In the data below, find each line containing the string "hamburger" and return it.

*** Opening Supplied material ***

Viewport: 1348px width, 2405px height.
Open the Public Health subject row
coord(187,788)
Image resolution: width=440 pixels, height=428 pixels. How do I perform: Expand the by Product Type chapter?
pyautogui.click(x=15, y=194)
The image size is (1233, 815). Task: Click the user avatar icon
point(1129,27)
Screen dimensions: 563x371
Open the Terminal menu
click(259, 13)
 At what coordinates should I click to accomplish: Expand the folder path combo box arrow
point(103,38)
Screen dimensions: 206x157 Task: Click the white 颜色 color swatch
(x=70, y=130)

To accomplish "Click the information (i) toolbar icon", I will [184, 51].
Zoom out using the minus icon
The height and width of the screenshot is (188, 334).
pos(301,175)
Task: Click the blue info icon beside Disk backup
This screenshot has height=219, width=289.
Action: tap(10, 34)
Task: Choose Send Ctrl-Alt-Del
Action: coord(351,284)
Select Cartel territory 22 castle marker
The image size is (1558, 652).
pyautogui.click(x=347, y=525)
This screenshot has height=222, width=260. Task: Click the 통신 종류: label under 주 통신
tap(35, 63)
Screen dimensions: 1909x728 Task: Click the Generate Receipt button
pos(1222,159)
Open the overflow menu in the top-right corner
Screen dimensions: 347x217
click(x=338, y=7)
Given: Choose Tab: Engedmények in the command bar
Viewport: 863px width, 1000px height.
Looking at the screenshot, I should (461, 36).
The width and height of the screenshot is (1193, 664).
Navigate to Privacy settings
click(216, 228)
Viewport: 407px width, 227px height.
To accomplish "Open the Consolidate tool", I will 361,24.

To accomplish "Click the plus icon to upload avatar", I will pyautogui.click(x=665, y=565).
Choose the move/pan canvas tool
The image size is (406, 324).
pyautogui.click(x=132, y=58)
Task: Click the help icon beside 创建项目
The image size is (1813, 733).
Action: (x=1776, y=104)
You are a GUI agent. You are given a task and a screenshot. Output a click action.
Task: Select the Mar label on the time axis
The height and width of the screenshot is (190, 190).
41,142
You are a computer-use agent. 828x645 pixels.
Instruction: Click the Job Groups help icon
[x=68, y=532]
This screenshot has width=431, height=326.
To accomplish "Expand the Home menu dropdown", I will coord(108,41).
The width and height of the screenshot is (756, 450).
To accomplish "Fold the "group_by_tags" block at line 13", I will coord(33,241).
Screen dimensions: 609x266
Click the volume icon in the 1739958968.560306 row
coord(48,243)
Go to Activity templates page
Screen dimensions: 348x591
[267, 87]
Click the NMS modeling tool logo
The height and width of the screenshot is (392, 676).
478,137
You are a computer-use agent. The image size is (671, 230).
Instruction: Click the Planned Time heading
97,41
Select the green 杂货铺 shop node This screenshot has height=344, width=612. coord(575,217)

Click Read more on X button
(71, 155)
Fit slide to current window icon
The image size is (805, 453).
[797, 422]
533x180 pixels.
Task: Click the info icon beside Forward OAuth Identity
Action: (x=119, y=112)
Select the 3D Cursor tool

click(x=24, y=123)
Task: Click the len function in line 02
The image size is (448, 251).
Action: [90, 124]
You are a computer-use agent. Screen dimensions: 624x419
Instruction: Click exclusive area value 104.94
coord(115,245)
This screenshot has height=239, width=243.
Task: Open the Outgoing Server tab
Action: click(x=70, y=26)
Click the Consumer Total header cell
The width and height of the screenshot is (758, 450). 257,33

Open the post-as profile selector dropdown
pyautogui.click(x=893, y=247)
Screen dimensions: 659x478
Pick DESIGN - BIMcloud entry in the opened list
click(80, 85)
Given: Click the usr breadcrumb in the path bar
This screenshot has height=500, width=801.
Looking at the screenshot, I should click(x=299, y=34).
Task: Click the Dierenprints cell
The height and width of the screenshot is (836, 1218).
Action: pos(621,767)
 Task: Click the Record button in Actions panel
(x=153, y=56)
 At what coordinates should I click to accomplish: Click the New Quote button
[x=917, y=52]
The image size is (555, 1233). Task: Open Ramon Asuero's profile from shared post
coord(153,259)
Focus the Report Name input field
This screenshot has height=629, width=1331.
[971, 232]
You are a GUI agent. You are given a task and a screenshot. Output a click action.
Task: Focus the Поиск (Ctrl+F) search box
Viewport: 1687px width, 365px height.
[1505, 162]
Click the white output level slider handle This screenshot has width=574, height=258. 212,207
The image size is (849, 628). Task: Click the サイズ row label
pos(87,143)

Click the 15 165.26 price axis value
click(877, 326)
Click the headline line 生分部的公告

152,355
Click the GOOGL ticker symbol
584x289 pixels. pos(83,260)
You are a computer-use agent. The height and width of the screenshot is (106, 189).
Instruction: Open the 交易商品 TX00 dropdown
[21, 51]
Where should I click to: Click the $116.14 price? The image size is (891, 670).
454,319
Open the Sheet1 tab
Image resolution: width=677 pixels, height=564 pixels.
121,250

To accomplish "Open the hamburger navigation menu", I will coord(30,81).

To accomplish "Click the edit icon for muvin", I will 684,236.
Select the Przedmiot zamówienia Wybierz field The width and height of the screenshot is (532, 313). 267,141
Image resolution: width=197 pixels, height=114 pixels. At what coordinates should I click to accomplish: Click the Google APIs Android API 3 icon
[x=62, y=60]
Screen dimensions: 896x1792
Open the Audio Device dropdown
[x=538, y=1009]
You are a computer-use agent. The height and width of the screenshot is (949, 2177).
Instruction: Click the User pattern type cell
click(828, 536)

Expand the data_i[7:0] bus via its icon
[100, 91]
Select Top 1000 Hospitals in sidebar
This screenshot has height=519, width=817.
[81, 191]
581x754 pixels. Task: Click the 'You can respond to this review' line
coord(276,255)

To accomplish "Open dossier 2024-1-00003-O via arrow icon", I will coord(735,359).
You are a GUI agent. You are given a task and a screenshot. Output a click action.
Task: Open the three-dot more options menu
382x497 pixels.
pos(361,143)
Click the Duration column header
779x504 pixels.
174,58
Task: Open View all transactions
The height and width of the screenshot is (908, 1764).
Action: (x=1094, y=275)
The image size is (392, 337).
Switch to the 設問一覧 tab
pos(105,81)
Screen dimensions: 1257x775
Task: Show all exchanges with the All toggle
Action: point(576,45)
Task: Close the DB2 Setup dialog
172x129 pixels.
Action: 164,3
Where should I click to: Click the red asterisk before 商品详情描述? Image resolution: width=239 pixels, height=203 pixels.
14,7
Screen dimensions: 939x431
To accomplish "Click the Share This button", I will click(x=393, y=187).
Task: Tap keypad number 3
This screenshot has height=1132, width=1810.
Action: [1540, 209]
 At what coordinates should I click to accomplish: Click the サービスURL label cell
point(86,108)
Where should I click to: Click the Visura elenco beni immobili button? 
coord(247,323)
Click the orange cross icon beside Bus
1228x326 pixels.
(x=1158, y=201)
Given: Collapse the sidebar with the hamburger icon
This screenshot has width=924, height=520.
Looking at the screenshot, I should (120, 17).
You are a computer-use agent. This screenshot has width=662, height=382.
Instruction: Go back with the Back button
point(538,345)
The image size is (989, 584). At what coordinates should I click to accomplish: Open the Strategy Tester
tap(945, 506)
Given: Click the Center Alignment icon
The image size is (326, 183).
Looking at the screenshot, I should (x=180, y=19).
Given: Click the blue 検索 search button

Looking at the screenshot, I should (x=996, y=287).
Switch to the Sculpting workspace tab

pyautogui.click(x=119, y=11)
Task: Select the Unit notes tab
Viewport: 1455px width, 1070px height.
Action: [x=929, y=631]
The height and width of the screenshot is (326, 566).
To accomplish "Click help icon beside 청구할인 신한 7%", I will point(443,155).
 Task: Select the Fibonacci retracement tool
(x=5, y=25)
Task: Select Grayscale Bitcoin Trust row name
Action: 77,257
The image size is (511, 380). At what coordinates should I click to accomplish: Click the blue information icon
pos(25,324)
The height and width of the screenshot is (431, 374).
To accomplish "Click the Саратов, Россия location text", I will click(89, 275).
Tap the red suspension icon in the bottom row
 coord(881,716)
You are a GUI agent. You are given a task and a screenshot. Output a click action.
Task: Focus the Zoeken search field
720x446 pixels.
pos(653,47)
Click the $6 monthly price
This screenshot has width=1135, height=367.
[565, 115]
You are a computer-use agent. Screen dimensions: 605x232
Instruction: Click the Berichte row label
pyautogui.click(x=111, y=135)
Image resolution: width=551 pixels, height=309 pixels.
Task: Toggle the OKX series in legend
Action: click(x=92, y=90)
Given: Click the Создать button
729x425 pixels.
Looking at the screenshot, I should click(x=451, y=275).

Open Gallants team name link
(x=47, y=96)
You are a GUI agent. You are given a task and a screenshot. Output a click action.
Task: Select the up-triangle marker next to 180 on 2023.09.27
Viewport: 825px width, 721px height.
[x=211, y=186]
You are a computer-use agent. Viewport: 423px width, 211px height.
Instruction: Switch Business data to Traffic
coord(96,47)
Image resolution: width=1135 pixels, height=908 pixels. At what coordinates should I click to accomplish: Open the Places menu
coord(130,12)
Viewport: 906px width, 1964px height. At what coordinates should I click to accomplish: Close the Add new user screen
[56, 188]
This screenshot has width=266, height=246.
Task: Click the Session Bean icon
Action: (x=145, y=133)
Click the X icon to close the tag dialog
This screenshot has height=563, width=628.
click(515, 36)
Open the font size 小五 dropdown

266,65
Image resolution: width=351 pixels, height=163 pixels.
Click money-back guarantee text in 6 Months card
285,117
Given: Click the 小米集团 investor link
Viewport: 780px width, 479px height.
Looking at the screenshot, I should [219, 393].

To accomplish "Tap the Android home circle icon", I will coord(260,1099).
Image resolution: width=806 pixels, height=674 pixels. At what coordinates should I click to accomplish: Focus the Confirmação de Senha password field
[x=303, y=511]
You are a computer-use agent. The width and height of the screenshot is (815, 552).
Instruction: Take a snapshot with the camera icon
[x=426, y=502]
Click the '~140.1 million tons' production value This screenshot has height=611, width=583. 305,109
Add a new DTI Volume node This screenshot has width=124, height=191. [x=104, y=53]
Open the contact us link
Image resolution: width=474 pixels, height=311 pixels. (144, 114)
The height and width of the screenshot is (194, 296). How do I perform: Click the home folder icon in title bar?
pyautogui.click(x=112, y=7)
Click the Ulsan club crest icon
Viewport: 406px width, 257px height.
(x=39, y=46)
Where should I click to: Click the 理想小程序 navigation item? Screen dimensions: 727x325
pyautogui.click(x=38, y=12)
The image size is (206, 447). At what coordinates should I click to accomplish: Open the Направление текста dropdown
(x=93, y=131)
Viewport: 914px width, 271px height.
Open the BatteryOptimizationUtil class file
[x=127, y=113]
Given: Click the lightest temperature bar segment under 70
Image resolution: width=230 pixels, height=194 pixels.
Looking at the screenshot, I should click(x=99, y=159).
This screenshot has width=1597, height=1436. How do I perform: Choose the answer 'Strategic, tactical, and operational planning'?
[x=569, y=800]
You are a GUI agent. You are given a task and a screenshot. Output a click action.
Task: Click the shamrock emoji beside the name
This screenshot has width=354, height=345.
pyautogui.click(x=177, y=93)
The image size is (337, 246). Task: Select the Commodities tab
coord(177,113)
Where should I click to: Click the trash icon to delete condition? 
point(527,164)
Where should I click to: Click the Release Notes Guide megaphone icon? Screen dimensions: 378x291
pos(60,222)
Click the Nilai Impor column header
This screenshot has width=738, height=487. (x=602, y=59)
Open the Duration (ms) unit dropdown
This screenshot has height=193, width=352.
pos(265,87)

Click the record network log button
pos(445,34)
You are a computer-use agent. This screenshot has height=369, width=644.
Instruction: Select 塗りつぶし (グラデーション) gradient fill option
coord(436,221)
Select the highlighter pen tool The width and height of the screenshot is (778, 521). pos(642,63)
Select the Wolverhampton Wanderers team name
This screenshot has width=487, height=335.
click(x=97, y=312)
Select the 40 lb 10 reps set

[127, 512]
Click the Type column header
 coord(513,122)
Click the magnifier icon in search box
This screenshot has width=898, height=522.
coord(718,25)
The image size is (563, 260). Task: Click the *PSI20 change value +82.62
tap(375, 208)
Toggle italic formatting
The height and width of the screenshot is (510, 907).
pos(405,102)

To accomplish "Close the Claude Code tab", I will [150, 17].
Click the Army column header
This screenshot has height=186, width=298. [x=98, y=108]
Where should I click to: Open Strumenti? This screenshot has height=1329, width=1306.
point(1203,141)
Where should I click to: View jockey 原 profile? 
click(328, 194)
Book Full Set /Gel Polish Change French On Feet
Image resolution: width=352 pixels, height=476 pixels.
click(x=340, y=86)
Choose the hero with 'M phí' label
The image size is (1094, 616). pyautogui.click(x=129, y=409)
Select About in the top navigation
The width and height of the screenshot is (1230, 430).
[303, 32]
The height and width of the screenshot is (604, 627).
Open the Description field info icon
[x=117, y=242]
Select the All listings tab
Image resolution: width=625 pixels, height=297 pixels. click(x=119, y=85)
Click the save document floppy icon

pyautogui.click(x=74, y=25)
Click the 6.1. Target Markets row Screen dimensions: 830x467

*** Closing Supplied material ***

▶ Solution:
To accomplish "Open the hamburger navigation menu", I will coord(30,81).
Given: Collapse the sidebar with the hamburger icon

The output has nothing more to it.